# What this task involves
Starting with the line that contains "Instruction: Click the Leanpub book logo" and ending with the last line of the listing, print each line exactly. Pictures stay out.

(Given information)

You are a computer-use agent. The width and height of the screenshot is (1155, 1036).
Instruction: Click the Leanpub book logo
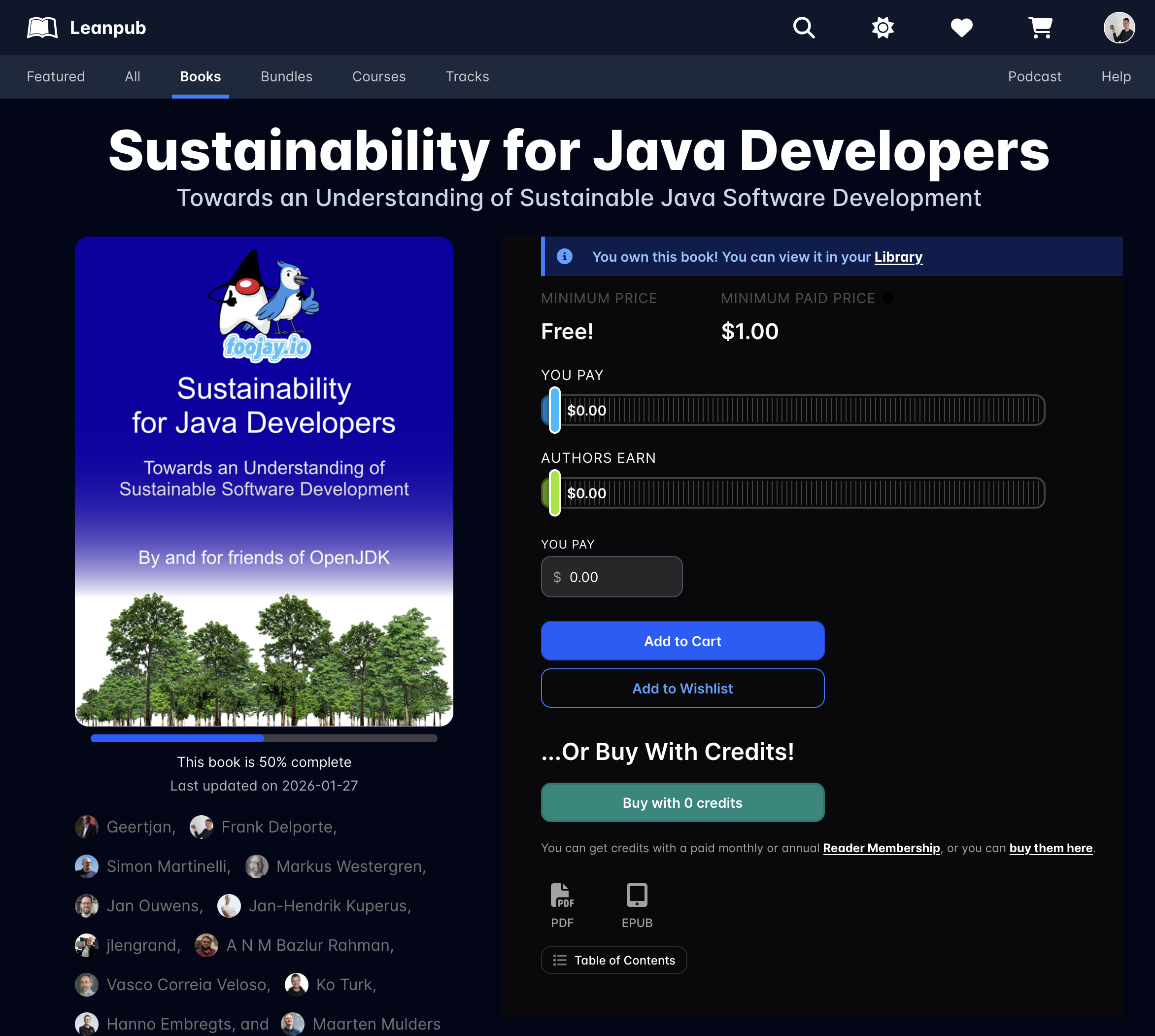tap(43, 27)
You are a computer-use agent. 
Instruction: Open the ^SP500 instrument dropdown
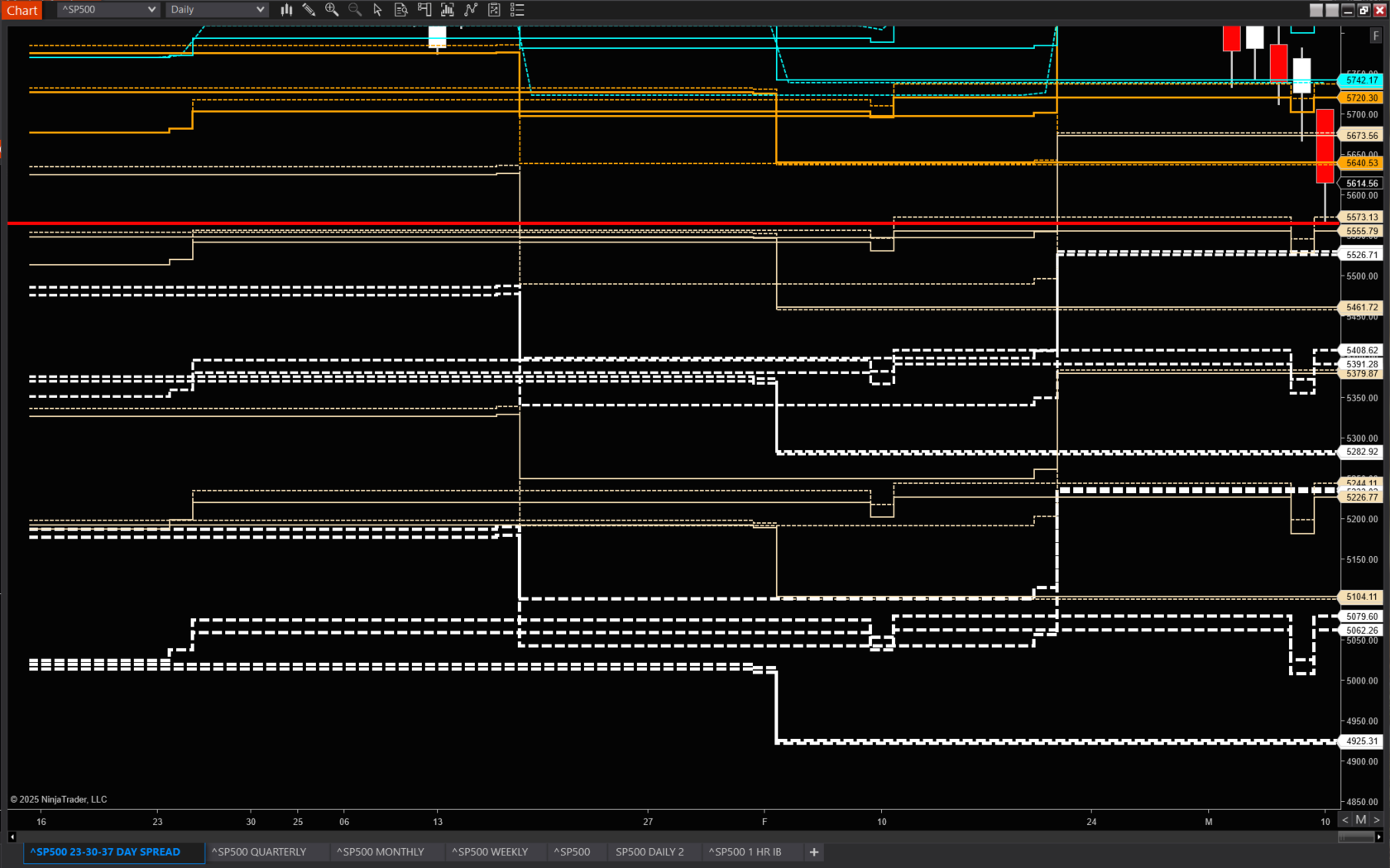click(107, 9)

(End Given information)

# Exercise output
Instruction: Click the Leanpub book logo
tap(43, 27)
You are a computer-use agent. 
Instruction: Open the ^SP500 instrument dropdown
click(107, 9)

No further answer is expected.